Squeeze Massage
Siera Holleman, standing with her "third child."
By the sounds of it, Siera Holleman herself could use a good massage.
“I’m running around town marketing this thing like crazy,” she says over the phone. “No one has heard of it because it’s such a new brand.”
She has been, she says, running from place to place and event to event shaking hands, making as many new friends as she can, and creating relationships.
“I am truly hitting the streets,” Holleman says.
“This thing” is Squeeze Massage, a franchise massage concept based in Los Angeles.
Holleman’s franchise is the corporation’s 11th nationwide and first in Fort Worth and Dallas. She has purchased all of the Fort Worth territory with a goal of opening another store at some point in the future.
The first — her “third child” — is in the Foundry District at 2621 Whitmore St. Hours are 8 a.m. to 10 p.m., seven days a week. Ferran Campbell, a licensed massage therapist, serves as the general manager.
Holleman, 34, a Fort Worth resident living here with her husband Jake and two young children, has opened with 12 massage therapists and seven front-of-house hosts. Her shop consists of eight rooms for massages. She says she is about to bring on six more therapists.
Squeeze Massage is an app-based massage concept created by the founders of hair salon Drybar, Alli Webb and Michael Landau. Its CEO is Brittany Driscoll, Drybar’s former vice president of marketing. Squeeze is disrupting the industry through the customer experience.
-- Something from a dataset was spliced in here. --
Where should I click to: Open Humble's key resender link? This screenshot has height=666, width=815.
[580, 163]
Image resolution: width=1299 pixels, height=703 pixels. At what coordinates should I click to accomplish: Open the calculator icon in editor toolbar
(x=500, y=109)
“We took a lot of the learnings of building Drybar, creating those sophisticated, luxurious retail experiences with all of the built-in surprise and delight moments, a sophisticated, whimsical brand, and bringing all of that meeting in the middle at an affordable price point,” Driscoll said to Forbes.
A big part of the customer experience revolves around the app. Through the app, customers can book and pay for massages, set personalized preferences, tip, rate, and review the experience. No clipboards with pages to fill out. No waiting around to pay afterward. No needing to call in advance, waiting for someone to answer and then being put on hold.
Paperwork is a buzzkill, make no mistake about it. But losing and wasting time is the one that makes you kick yourself. The app gives the customer complete control.
Massages are $129 for 50 minutes or $159 for 80 minutes, and memberships are offered for $95 or $125 per month. In conjunction with the Fort Worth debut, they're offering anyone who signs up for a monthly membership within 60 days of the grand opening $15 off the regular monthly membership fee.
Holleman’s discovery of Squeeze was in the aftermath, coincidentally, of getting a massage. She was stressed over things at her former company and told her husband she needed a massage. Go to it, he replied.

Squeeze Massage
Siera Holleman instantly fell in love with the branding.
Her experience, she says, was quite typical.
“I don't like showing up and being handed a clipboard,” she says. “I don't like filling everything out right then. I don't really like the experience itself. The massage is typically OK, but then I really don't like standing there in line to leave and four girls are staring at me. One's on the phone with a mad customer, one's trying to sell me skincare, and I'm just trying to get out of there.”
That same night, undoubtedly because an algorithm had picked up what she had been exploring on her phone or tablet, Squeeze Massage appeared on Facebook or Instagram, she can’t recall.
“It was the branding,” she says of what caught her attention. “And I went to the website, which talked about the app and talked about the process and all the things that they've removed. And I looked at Jake [her husband] and I was like, ‘This place, this is exactly where I would go to right now.’”
Holleman’s professional background is in marketing, so, that it caught her eye was not surprising. Brands she has worked with include Dickies and Simpli.fi. Holleman, raised in Mansfield, is a graduate of Baylor.
“I've got about 10 years of marketing, and three years of operations,” Holleman says. “And I kind of decided I was ready to go into my own thing. Going into a franchise has been something that I've thought about for a long time. I interned for a multi-location owner of Sport Clips when I was in college. The seed was kind of planted there with a franchise. And my husband and I had talked about it a lot and we just kind of kept saying, well, what are our options? I really want it to be mine and I really want it to be something that I would be passionate about.”
Her less-than-stellar massage experience coupled with her random discovery of Squeeze were epiphany experiences of sorts.
Family and friends, she says, told the couple they “were crazy” taking the leap, but, Holleman adds, “I think I’ve always been a little bit of a risk-taker, close my eyes and jump” kind of person.
Getting up and running has been about a two-year process, she says. The location and real estate were the top priorities. “I had a vision for the location I would not waver on. I knew immediately that was our space,” she says of the Foundry District location.
At one point Driscoll came to town and “they really held our hand through it. They’ve been great.”
“There's so many positives getting in at the ground floor and I wouldn't change it,” she says. “There have been difficulties, of course. I mean, [she and her husband] looked at each other last week and we were like, ‘Oh, my God, I can't picture doing this again.’ But we will and the second one will be so much easier because we'll know what to expect.”
In the meantime, she knows of a good place for a massage.